Total U.S. greenhouse gas emissions in 2017 reached their lowest levels since 1992, according to the final Environmental Protection Agency Greenhouse Gas Inventory released this month. As International Energy Agency Executive Director Fatih Birol recently stated,
“In the last 10 years, the emissions reductions in the United States has been the largest in the history of energy – almost 800 million tons – and this is a huge decline of emissions.”
Total U.S. GHG emissions fell by 35.6 million metric tons CO2 equivalent (MMT CO2Eq.), or 0.5 percent, from 2016 to 2017 – a steeper decline than was previously estimated in the agency’s draft report in February.
Since 2005 – the starting point for the Paris Climate Accords – total U.S. GHG emissions fell by 12 percent and total GHG emissions from fossil fuel combustion decreased nearly 15 percent. Meanwhile, U.S. oil and natural gas production increased more than 80 percent and 51 percent, respectively, and natural gas consumption increased 23 percent, according to the Energy Information Administration.
Petroleum and natural gas system methane emissions continue to decline.

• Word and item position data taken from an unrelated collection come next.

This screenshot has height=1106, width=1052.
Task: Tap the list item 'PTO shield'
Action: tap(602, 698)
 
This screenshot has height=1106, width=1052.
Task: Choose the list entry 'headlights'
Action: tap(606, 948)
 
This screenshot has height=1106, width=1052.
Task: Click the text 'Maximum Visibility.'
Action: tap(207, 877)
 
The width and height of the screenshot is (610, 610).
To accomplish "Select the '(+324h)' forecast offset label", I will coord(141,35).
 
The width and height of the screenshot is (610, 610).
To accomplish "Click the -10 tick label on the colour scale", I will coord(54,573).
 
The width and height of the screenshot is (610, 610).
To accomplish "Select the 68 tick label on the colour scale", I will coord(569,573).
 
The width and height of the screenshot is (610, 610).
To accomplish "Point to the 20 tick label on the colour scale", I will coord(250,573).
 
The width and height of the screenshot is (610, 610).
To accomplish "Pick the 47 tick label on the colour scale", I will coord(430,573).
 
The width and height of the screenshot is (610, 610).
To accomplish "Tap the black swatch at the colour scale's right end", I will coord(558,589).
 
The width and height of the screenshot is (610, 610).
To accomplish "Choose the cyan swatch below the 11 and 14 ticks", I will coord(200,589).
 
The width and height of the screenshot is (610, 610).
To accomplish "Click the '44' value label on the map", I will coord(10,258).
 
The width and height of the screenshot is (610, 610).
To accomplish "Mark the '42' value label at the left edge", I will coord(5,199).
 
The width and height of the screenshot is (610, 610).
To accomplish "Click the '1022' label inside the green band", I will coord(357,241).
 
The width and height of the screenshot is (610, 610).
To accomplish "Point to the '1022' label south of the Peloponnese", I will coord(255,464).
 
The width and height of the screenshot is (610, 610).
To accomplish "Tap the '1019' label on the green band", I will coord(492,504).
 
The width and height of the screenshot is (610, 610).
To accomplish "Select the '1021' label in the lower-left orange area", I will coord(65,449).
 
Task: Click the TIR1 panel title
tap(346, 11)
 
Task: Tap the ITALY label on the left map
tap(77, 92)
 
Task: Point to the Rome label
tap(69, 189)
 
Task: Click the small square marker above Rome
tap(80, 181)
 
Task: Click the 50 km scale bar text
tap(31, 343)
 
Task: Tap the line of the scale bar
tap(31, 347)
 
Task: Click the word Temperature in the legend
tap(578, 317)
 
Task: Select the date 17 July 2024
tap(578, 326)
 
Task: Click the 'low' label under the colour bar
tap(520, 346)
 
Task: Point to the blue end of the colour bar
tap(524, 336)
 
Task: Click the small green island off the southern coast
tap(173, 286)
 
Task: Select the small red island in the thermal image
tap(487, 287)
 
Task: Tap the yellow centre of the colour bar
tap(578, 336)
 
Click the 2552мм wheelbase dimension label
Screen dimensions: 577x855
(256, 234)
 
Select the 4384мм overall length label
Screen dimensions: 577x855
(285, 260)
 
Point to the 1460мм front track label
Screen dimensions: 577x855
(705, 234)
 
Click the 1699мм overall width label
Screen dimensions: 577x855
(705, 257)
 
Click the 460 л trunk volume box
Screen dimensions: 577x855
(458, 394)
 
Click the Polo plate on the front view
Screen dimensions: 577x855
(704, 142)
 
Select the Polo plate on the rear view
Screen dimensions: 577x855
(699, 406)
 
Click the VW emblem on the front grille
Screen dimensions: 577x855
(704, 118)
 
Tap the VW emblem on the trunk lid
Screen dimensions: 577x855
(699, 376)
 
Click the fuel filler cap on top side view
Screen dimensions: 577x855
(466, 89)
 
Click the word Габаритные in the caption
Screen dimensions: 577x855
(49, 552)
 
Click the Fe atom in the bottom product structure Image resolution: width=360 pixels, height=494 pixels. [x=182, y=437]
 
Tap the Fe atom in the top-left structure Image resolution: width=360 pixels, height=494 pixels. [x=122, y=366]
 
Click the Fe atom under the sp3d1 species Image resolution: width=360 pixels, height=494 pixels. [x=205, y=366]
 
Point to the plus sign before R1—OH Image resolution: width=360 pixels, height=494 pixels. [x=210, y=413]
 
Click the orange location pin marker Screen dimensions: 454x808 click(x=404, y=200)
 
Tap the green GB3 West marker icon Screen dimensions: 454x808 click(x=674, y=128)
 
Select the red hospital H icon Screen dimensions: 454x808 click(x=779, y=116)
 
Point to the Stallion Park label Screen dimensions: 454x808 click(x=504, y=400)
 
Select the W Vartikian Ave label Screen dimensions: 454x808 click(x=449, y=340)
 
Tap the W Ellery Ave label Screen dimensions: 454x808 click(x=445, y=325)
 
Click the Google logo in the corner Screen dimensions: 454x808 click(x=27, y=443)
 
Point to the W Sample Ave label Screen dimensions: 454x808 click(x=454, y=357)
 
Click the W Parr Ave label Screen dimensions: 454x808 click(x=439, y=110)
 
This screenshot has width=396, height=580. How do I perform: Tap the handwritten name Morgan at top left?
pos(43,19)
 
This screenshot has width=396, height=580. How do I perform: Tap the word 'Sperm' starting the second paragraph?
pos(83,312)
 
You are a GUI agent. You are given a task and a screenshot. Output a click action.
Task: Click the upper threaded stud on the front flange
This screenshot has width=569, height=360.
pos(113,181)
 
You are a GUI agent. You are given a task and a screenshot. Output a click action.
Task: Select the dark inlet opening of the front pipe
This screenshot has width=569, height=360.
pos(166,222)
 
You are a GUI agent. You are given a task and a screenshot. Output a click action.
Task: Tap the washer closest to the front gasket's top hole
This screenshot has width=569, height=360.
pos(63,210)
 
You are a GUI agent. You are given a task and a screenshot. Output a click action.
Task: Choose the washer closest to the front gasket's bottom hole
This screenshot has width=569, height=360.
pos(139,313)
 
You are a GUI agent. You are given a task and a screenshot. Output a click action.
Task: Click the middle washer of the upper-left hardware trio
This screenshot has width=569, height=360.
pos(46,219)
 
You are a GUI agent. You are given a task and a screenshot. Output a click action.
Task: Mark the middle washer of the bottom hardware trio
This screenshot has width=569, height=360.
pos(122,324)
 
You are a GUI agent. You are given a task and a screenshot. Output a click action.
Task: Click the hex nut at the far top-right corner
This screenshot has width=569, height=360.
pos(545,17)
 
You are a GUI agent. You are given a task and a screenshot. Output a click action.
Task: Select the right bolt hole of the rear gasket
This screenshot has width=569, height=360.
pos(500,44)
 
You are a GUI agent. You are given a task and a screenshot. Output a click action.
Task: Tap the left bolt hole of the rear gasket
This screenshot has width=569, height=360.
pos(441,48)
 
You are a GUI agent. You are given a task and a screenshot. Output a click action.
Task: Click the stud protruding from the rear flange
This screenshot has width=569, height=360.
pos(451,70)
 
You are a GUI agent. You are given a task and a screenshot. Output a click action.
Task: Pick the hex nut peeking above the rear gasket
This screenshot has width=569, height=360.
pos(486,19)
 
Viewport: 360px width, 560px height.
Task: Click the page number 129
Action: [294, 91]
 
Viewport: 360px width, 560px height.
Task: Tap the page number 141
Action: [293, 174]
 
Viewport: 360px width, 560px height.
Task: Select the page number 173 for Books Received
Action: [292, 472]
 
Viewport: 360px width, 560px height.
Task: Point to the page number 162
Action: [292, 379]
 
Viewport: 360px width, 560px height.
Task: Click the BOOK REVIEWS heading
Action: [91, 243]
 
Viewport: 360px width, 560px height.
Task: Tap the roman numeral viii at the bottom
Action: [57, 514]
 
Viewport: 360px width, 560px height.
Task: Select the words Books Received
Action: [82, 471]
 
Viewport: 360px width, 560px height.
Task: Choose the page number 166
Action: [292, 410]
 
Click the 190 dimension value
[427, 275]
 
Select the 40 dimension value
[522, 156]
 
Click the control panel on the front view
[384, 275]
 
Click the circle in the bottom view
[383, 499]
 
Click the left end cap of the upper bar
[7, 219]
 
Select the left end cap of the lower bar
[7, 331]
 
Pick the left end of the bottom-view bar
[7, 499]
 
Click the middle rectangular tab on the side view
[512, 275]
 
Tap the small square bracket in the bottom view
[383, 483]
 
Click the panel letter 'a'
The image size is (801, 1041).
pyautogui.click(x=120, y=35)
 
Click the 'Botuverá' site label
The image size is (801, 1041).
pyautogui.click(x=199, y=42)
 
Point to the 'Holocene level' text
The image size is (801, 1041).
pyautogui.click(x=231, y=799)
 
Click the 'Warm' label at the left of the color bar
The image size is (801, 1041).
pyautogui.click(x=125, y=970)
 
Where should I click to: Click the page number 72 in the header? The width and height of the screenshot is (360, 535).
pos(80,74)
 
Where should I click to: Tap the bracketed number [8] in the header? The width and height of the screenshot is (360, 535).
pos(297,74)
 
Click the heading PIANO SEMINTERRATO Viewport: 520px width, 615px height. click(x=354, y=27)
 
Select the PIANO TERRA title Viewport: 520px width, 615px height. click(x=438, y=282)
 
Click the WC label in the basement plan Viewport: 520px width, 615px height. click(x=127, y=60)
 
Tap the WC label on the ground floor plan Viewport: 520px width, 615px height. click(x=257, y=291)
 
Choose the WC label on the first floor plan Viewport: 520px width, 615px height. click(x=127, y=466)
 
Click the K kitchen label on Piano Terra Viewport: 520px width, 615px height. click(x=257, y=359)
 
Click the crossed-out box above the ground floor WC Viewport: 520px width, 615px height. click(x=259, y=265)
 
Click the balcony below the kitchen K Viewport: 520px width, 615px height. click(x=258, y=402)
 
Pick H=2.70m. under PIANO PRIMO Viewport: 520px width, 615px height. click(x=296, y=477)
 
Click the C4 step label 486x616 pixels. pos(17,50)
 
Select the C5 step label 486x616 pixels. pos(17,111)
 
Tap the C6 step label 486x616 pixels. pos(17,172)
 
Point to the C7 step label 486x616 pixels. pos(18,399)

Amid record-breaking oil and natural gas production, methane emissions from petroleum and natural gas systems decreased 31.9 MMT CO2Eq. from 1990 to 2017.
According to the EPA inventory, emissions from natural gas systems decreased by 27.5 MMT CO2Eq. (14.2 percent), “largely due to a decrease in emissions from distribution, transmission and storage, processing, and exploration.” And the report credits a 4.4 MMT CO2Eq. (or 10.5 percent) reduction in emissions from petroleum systems due “primarily to decreases in tank emissions and associated gas venting.”
U.S. power sector continues to see significant emissions declines.
According to the inventory, CO2 emissions from electric power generation fell 668 MMT CO2Eq. from 2005 to 2017. The report explains that this has occurred while total electric power generation has remained relatively flat for the past five years – something EPA credits to the “increased generation from natural gas and renewable energy sources.”
A 2018 EIA report found that growth in natural gas consumption can be credited for 61 percent of the total 3.86 billion metric tons of electric generation CO2 reductions since 2005. And, as EID’s recent fact sheet explains, data from the same report showed that during this time period, natural gas has cut 50 percent more emissions than wind and solar combined for electricity generation.
As United Nations Energy Programme chief Erik Solheim said in 2017:
“In all likelihood, the United States of America will live up to its Paris commitment, not because of the White House, but because of the private sector.”
The United States is leading the world in carbon emissions reductions which continue to be of increasing importance for America’s oil and natural gas industry. The increased supply of natural gas – thanks to shale – is fueling new natural gas-fired power plants and helping the electric power sector experience record-low emissions. And the best part: each new data set demonstrates that these environmental benefits do not have to come at the expense of economic opportunity.